Quizás haya quedado fuera la incidencia de la Historia con mayúscula dentro del film, frente a muestras anteriores del autor. Una importancia que resuelve con un trabajo que vuelve a ser profundo en la construcción de los personajes, en sus miradas, sus caricias, afectos, rechazos y una ternura que se impone a pesar de su huida constante. Virtudes que engrandecen secuencias tan logradas como las de Massimo con su madre, capaces de situarnos en el instante exacto de la infancia durante el cual nuestras propias madres y padres eran el corazón y la autoridad sobre los que se construía la existencia. O los episodios como el de la cobertura informativa en la guerra de los Balcanes y esa recreación escalofriante que impone un fotógrafo, moviendo en la silla al hijo, superado por las circunstancias, ajeno a su madre muerta mientras juega con un videojuego portátil, otro reflejo del pasado de Massimo. El encuentro en el sofá con la trabajadora doméstica que, haciendo uso tanto de su humanidad como de su distancia emocional, convence a Massimo de que no puede ser una nueva madre. O esa larga conversación del periodista con un empresario, que no parece trascendental para el curso de la narración, pero que consigue motivar un cambio personal en el joven. Sumados a esos insertos oportunos de programas de la Rai, coproductora del filme, que cronifican las fechas y situación vital de los caracteres. Y por supuesto esos planos inquietantes de Belfegor, el fantasma del Louvre, un enmascarado similar a Fantomás que, a pesar de ser un recurso repetido, funciona perfectamente como prolongación del pensamiento en la mente del protagonista.
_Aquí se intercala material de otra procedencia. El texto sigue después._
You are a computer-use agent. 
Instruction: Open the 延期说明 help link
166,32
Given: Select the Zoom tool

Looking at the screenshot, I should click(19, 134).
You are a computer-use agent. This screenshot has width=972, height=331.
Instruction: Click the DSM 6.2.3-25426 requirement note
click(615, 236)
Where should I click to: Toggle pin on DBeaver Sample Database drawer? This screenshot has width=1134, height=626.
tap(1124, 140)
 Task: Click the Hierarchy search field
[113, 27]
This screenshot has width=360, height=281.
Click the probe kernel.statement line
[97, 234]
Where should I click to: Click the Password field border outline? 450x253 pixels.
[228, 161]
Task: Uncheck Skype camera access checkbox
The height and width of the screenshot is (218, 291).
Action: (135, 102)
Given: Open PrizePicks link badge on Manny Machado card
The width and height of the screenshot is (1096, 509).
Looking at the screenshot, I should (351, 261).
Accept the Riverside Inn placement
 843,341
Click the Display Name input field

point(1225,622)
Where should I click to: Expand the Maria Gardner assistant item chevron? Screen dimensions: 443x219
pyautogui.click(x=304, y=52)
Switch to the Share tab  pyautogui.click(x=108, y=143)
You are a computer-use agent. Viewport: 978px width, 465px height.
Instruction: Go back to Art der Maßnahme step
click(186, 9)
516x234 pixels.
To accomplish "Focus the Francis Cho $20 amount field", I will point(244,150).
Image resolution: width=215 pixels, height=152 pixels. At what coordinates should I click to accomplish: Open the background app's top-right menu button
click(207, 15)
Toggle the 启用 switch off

Solo quedan como flecos sueltos ese maquillaje del actor que encarna al padre, Guido Caprino, que no lo hace parecer más viejo que Valerio Mastandrea, su descendiente. Unas apariciones más breves de lo deseado de la actriz Bérénice Bejo, en el papel de doctora, capaces de atraer la atención del espectador con su presencia. Sin embargo, incluso para ignorantes del deporte rey, la secuencia que se desarrolla en el estadio de fútbol, demuestra la capacidad de emoción a la que se puede llegar en momentos de sufrimiento en una relación tan difícil como la del padre viudo con su pequeño huérfano, puro celuloide italiano, emoción auténtica.